Exercise instructions
Once the pictures are set aside, transcribe the remaining data exactly.

____ Extracted material

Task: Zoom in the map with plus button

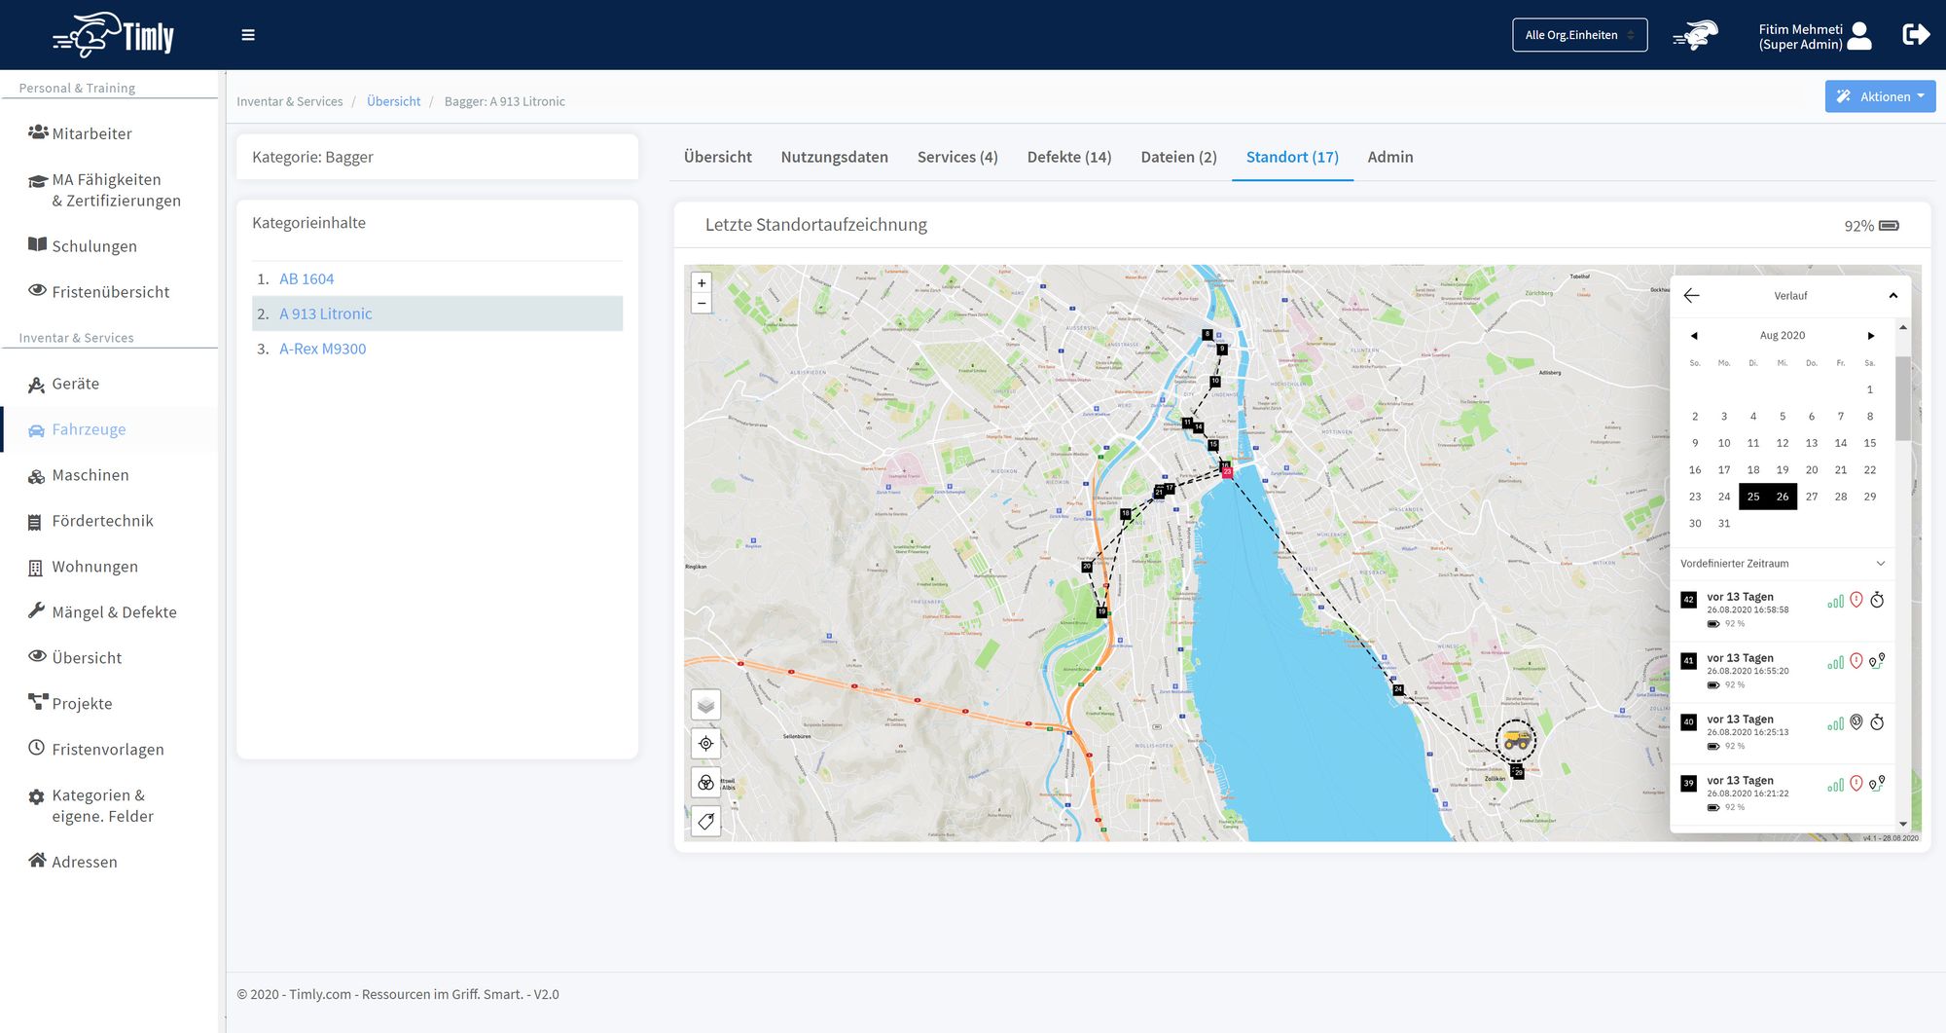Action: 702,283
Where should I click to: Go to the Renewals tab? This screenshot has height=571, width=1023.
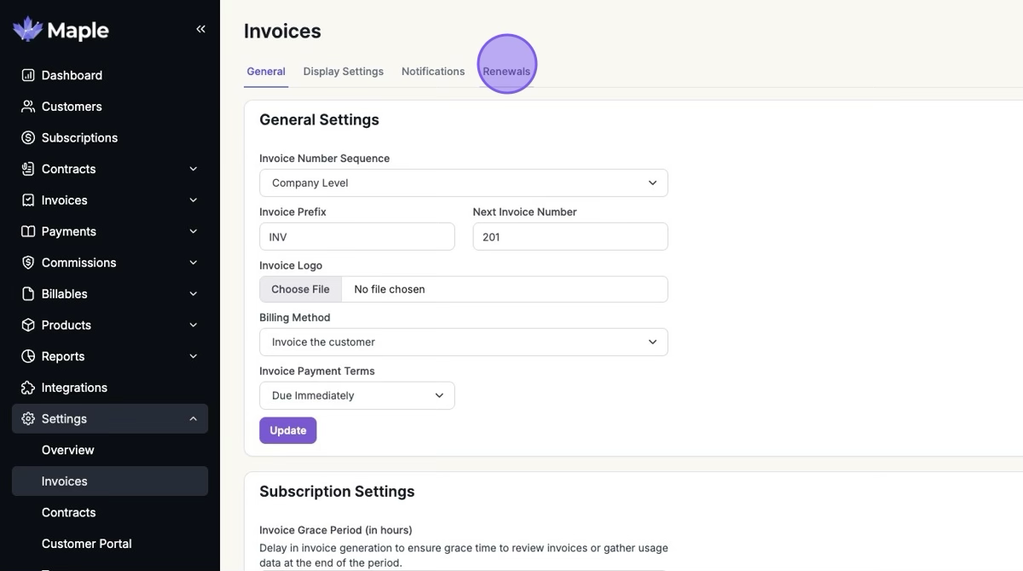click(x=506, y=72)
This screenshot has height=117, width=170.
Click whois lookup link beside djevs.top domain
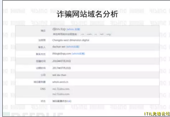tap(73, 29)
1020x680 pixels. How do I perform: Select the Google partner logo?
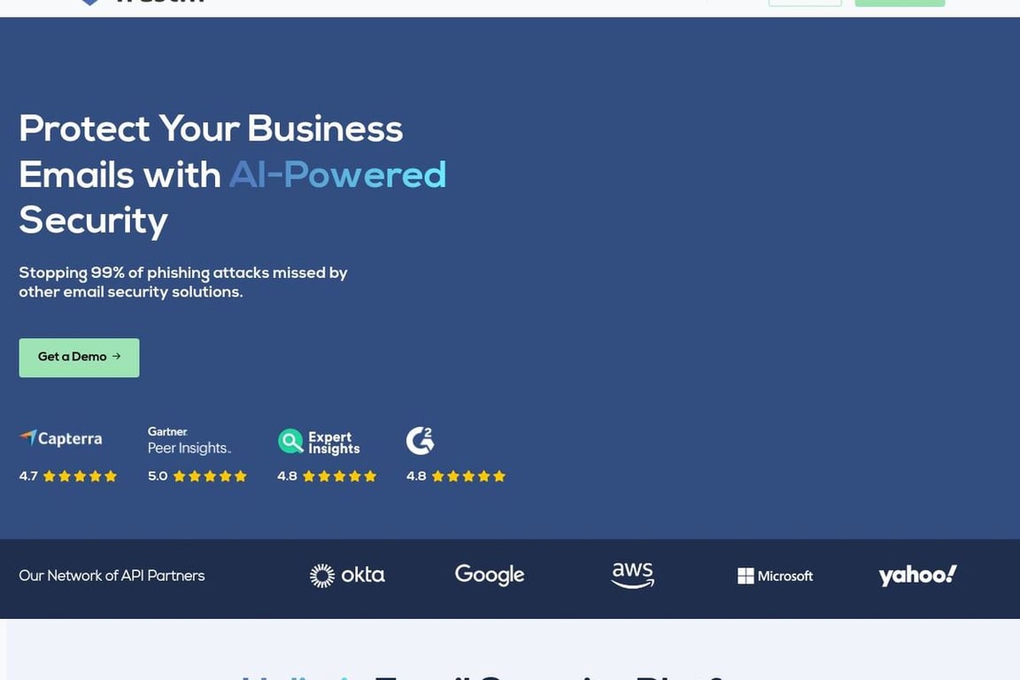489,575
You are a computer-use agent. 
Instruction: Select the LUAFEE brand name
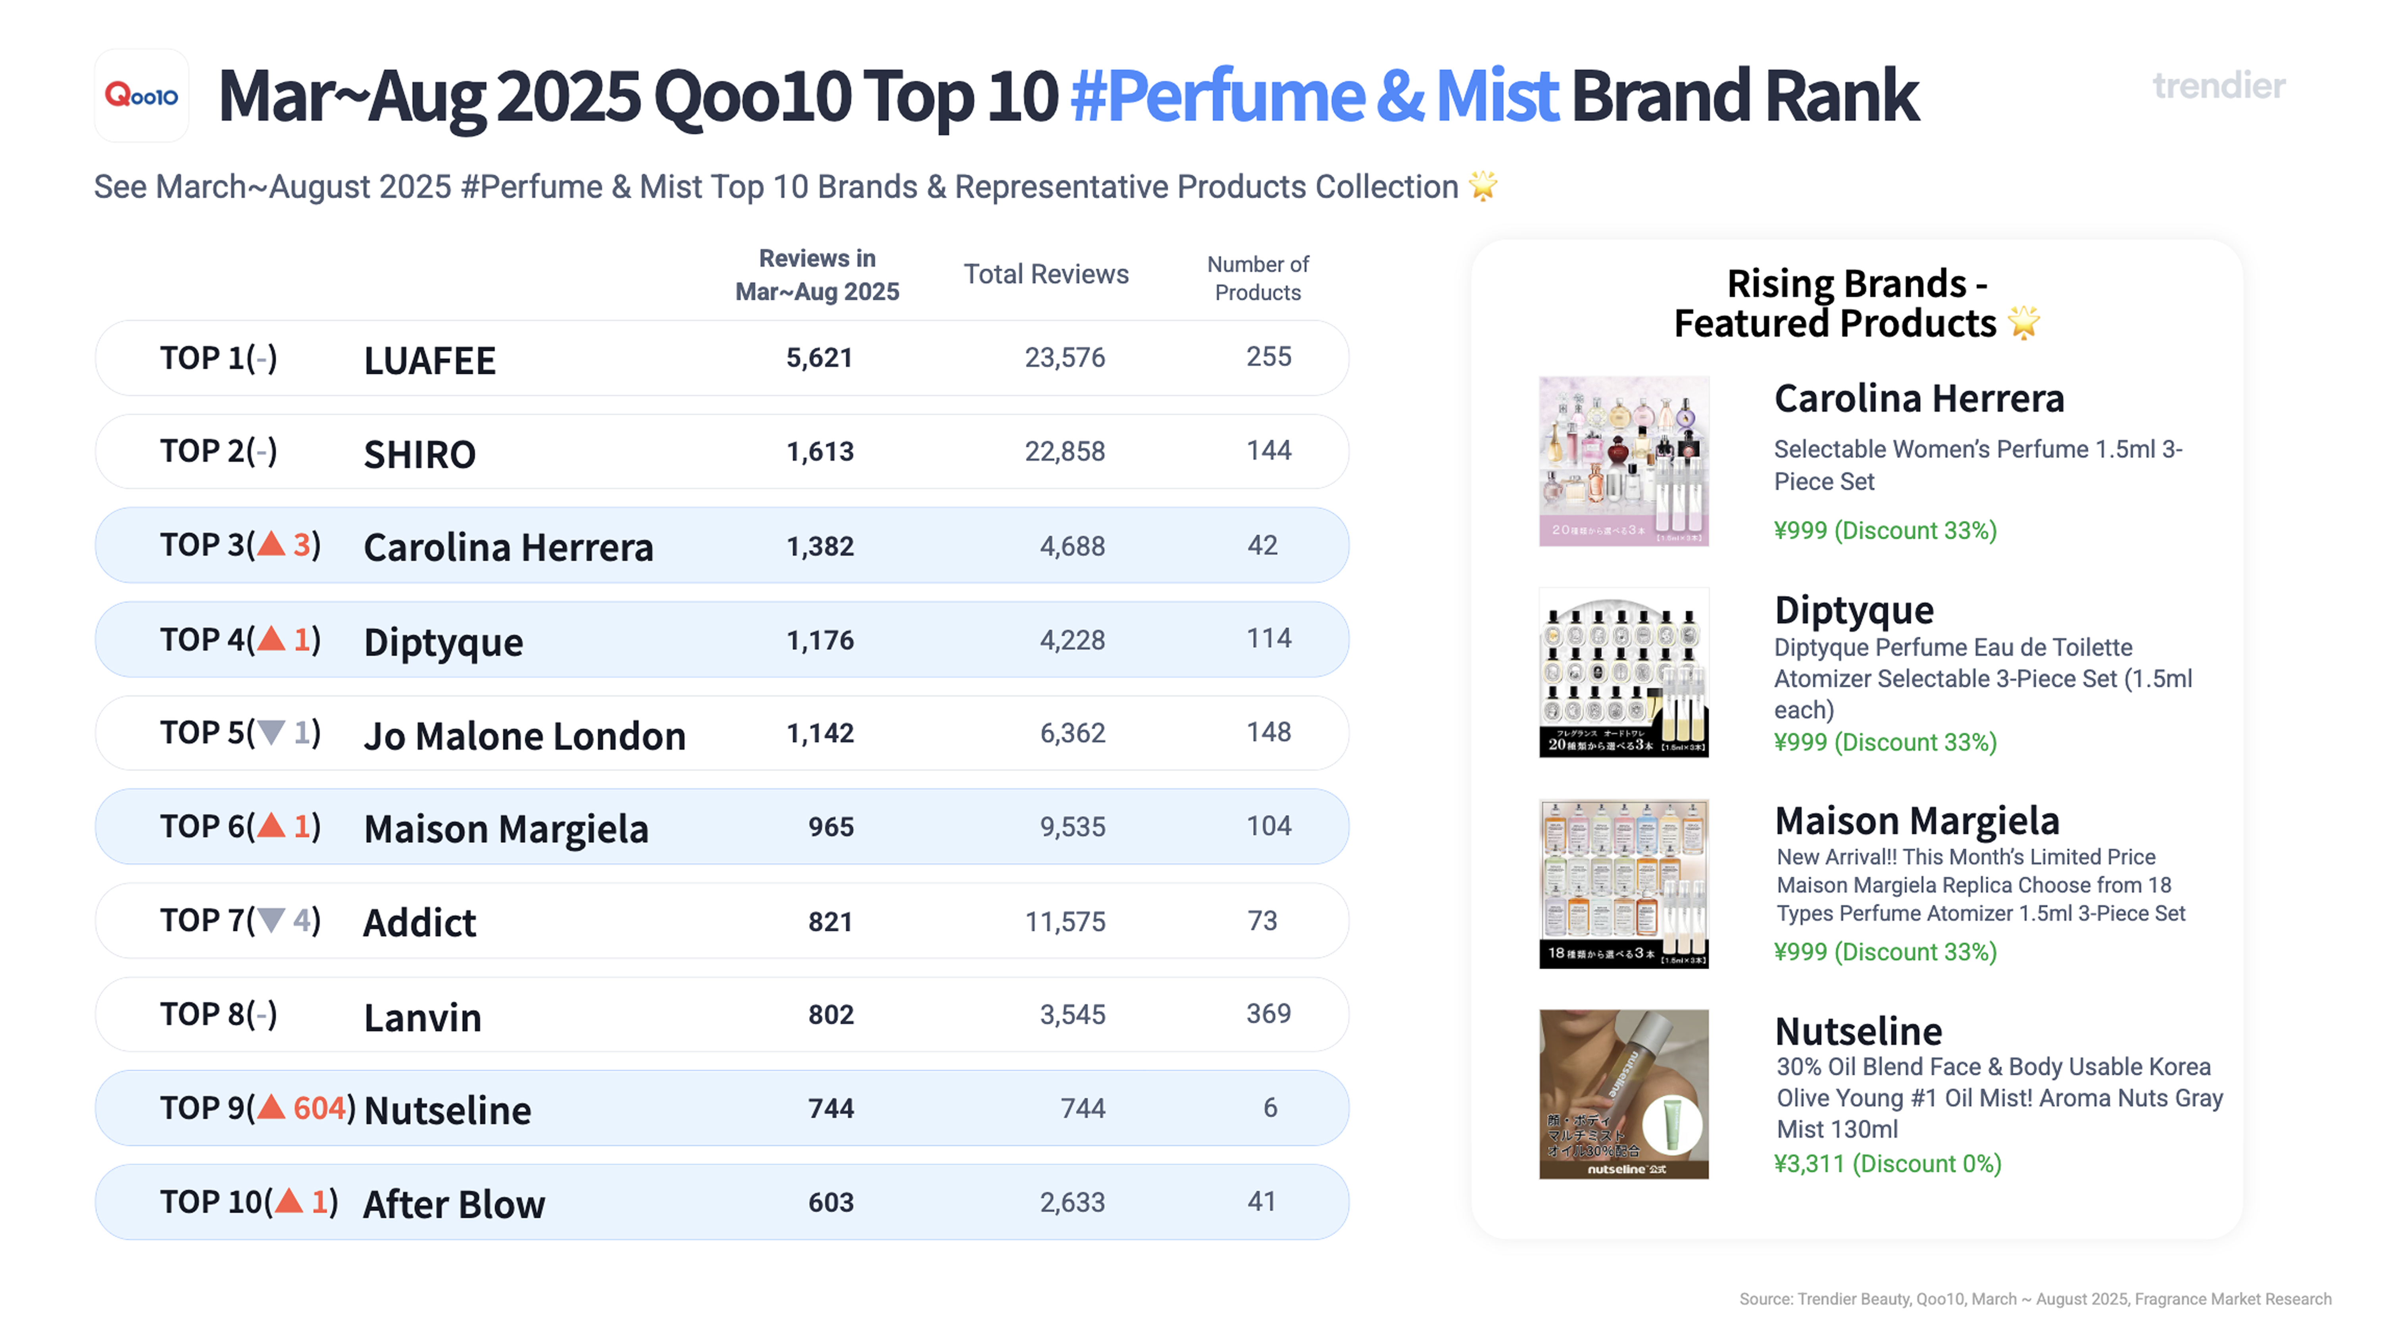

________

Output of the task
Task: Zoom in the map with plus button

Action: 702,283
Where should I click to: Go to the Renewals tab? This screenshot has height=571, width=1023.
click(x=506, y=72)
This screenshot has height=117, width=170.
Click whois lookup link beside djevs.top domain
tap(73, 29)
1020x680 pixels. How do I perform: Select the Google partner logo?
489,575
You are a computer-use agent. 
Instruction: Select the LUAFEE brand name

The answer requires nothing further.